Il est loin le temps où Clint Eastwood était résumé de manière caricaturale à un fasciste ! En 2009, il décide de réaliser un film concernant Nelson Mandela à la limite de l’hagiographie.
En effet, il est assez évident qu’Invictus est loin d’être objectif sur le premier Président noir d’Afrique du sud. Il est montré comme étant beaucoup plus ouvert d’esprit que son entourage de la première heure, ou du moins comme étant moins dominé par l’esprit de vengeance : il a compris que la fin de l’Apartheid ne doit pas découler sur le même régime dans le sens inverse mais sur une société où les gens vivent ensemble malgré leurs différences. Il est montré comme un homme dont la vie privée a été sacrifiée (il est séparé de sa femme et de ses enfants) au but qui régie tous ses agissements : la politique de réconciliation entre noirs et blancs.
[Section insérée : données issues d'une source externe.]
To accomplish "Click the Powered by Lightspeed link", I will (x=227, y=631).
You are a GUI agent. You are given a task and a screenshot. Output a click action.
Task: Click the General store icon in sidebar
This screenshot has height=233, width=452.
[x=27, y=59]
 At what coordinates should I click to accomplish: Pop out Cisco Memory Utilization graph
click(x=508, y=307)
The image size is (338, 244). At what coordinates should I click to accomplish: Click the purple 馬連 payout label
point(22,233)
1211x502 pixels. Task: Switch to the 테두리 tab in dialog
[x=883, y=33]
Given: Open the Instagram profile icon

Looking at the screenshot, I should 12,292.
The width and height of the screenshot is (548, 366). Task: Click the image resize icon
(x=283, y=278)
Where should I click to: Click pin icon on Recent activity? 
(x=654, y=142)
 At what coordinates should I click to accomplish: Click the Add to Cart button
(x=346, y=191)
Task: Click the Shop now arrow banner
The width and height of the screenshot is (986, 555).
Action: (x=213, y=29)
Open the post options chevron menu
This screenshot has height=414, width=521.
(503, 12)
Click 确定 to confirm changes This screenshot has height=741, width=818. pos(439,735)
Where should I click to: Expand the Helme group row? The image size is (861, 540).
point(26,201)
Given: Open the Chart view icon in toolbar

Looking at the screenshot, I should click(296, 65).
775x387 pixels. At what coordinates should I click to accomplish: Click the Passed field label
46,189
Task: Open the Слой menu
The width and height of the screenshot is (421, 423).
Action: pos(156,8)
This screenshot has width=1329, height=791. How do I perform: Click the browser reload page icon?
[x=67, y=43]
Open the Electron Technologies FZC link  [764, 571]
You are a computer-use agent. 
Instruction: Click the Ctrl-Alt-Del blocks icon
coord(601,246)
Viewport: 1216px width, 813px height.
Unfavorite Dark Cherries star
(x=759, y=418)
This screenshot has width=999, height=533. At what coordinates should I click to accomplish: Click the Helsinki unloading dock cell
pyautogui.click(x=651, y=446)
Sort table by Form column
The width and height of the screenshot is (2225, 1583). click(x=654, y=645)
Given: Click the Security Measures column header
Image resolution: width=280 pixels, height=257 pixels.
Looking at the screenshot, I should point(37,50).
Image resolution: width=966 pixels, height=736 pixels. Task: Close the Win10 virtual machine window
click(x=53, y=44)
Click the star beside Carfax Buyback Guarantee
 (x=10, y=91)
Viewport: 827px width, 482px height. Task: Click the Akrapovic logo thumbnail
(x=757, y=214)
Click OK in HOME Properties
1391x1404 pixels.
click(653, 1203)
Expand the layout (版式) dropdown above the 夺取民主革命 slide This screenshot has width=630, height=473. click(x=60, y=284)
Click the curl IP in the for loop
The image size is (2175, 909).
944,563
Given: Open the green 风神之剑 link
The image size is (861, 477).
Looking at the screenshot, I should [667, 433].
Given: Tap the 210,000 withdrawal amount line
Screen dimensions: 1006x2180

Cet aspect non objectif de la part d’un réalisateur dont l’œuvre était jusque là dominée par l’ambiguïté pousse ainsi le réalisateur à omettre certains aspects n’allant pas dans le sens de celle-ci
(l’équipe d’Afrique du sud était loin d’être aussi mauvaise au départ dans la réalité que dans le film, il y a de forts soupçons de corruption de l’arbitre du match contre la France, les joueurs des All Blacks ont été étrangement atteints d’une intoxication alimentaire deux jours avant la finale, il y a des soupçons de dopage dans l’équipe d’Afrique du sud suite à certains décès suspects…)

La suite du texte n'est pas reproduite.